The draft law must now be examined by the Senate, which has approved recognising the harm inflicted on those sentenced when homosexuality was a crime, but has so far resisted the idea of reparations.
Justice Minister Eric Dupond-Moretti apologised of behalf of the state during Wednesday's parliament session.
"Sorry, sorry to the people, the homosexual people of France who for 40 years suffered this totally unfair repression," he told the National Assembly.
Michel Chomarat, 75, said he was "very moved" by the news.
In 1977, he was among a group of men detained in a police raid on a gay bar in Paris called "Le Manhattan", then sentenced under the old legislation.

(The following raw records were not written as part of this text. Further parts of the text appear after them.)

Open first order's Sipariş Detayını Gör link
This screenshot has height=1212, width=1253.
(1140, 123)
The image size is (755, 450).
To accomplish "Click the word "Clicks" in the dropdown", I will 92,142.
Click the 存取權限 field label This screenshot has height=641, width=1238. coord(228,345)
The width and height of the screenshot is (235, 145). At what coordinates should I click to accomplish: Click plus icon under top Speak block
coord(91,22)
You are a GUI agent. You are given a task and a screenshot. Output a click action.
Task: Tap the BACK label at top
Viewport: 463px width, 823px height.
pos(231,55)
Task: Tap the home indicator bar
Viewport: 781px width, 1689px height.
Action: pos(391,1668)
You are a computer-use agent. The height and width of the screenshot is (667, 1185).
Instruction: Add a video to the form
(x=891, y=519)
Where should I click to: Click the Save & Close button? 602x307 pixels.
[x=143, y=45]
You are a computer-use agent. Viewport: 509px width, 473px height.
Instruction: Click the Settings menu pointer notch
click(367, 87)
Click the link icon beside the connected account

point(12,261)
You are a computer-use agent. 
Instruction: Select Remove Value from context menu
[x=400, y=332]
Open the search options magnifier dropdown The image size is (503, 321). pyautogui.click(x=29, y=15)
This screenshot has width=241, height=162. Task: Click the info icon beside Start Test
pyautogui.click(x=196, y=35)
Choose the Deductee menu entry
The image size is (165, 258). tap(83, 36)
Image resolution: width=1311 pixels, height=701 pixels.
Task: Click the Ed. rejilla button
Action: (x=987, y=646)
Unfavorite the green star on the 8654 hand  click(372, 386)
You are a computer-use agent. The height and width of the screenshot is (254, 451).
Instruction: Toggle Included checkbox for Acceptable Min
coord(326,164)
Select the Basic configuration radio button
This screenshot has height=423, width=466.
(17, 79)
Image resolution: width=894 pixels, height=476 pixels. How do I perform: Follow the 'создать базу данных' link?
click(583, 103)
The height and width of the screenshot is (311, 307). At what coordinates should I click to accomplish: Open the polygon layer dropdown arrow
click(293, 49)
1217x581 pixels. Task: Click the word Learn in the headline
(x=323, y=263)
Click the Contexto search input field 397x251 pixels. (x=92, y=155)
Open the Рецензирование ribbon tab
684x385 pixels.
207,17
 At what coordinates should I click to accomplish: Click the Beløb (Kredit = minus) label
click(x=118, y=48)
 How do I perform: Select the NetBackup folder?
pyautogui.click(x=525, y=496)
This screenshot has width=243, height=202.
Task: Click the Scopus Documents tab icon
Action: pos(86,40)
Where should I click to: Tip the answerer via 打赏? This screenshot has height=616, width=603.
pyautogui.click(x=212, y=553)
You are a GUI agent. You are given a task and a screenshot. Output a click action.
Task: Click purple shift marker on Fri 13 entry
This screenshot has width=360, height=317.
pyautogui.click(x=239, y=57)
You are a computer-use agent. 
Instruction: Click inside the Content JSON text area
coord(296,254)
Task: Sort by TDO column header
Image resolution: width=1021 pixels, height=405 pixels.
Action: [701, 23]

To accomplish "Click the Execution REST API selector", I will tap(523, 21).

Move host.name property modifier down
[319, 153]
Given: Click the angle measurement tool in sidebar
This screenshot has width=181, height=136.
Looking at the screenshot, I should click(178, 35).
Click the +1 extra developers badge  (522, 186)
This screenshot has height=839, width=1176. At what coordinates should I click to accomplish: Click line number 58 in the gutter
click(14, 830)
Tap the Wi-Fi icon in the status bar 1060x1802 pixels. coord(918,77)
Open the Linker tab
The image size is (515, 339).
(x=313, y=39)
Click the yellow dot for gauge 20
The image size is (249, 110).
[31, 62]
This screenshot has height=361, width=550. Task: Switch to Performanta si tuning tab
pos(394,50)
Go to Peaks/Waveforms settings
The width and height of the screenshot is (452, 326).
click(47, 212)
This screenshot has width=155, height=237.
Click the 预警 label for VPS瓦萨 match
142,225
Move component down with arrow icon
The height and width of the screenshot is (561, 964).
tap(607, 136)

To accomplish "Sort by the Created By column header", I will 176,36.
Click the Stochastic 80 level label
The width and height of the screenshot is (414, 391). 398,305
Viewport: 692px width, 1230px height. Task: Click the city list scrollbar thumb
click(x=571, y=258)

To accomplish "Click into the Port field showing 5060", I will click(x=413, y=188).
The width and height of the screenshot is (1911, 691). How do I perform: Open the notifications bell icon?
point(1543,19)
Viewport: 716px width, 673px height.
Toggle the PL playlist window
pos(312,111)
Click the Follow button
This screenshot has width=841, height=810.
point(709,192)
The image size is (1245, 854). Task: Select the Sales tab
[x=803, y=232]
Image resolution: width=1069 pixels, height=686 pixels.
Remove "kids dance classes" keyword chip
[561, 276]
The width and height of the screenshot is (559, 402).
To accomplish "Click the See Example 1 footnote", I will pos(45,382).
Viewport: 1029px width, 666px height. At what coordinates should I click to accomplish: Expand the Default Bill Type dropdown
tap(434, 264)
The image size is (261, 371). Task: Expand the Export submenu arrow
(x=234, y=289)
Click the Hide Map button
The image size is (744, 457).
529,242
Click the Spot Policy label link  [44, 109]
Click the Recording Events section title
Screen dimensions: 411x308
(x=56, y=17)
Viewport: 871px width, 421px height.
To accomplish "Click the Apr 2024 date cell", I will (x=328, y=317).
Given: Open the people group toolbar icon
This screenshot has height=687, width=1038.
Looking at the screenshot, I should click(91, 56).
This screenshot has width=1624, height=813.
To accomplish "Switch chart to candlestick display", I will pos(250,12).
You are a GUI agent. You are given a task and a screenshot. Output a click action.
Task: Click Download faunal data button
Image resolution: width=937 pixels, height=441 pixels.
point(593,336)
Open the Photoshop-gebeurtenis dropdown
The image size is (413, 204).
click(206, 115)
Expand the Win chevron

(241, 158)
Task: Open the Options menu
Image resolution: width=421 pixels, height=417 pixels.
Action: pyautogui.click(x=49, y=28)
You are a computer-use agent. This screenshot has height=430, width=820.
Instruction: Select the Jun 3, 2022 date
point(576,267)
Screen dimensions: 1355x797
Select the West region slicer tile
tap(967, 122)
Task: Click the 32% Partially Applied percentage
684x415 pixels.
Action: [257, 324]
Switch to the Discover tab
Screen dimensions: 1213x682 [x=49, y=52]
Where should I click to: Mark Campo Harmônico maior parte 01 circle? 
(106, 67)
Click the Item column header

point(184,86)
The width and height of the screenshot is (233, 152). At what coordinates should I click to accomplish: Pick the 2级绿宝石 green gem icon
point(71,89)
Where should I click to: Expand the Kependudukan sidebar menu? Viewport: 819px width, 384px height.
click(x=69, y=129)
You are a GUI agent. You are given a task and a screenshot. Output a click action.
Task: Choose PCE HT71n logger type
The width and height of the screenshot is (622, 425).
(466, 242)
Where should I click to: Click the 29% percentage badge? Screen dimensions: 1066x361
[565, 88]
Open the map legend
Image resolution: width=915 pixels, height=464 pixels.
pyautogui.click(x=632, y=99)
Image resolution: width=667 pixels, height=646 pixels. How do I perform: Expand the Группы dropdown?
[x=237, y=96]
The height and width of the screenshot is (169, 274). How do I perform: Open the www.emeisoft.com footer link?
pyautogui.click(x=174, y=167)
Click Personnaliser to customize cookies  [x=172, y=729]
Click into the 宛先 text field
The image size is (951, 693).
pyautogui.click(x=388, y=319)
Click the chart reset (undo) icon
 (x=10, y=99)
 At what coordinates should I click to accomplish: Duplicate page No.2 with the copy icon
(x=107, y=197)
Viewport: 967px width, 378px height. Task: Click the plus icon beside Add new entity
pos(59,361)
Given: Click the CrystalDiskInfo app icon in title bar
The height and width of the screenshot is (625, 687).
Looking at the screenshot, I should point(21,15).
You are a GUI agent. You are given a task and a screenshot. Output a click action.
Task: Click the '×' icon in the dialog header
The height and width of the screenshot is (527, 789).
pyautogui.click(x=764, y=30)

"I've been fighting for almost 50 years because I never accepted being arrested and sentenced," he told AFP.
France decriminalised homosexuality in 1791 during the French revolution.
But the Vichy regime that collaborated with the Nazi occupation of France during World War II then introduced a discriminatory law in 1942, and this was upheld following the war.
Legislation providing for jail or fines for same-sex couples was only scrapped in 1982.
Terrence Katchadourian, secretary-general of Stop Homophobie (Stop Homophobia), said the unanimous vote on Wednesday night was a "nice surprise".
"The fact that France is asking for forgiveness... sends a beautiful message worldwide," he said.
Joel Deumier, co-president of SOS Homophobie (SOS Homophobia), said the lower-house National Assembly had sent an "extremely strong signal".
But "there can be no recognition without reparations," he said.
According to researcher Regis Schlagdenhauffen, around 10,000 people were sentenced to prison terms or fines under a law criminalising sexual relations with a "minor" of the same sex.
And some 50,000 more were punished for "public indecency", the senior lecturer at the School for Advanced Studies in the Social Sciences (EHESS) said.
Many of those whose lives were upturned by the condemnations are now dead or very old, meaning few are likely to come forward for any reparations.
Socialist lawmaker Herve Saulignac estimates that 200 to 400 people could be eligible for financial compensation.
But Dupond-Moretti said it would likely be difficult for many to prove that they were indeed jailed or paid fines under the scrapped legislation.
This week France's parliament also approved enshrining the right to abortion in the constitution, and President Emmanuel Macron is to officially seal the amendment on Friday.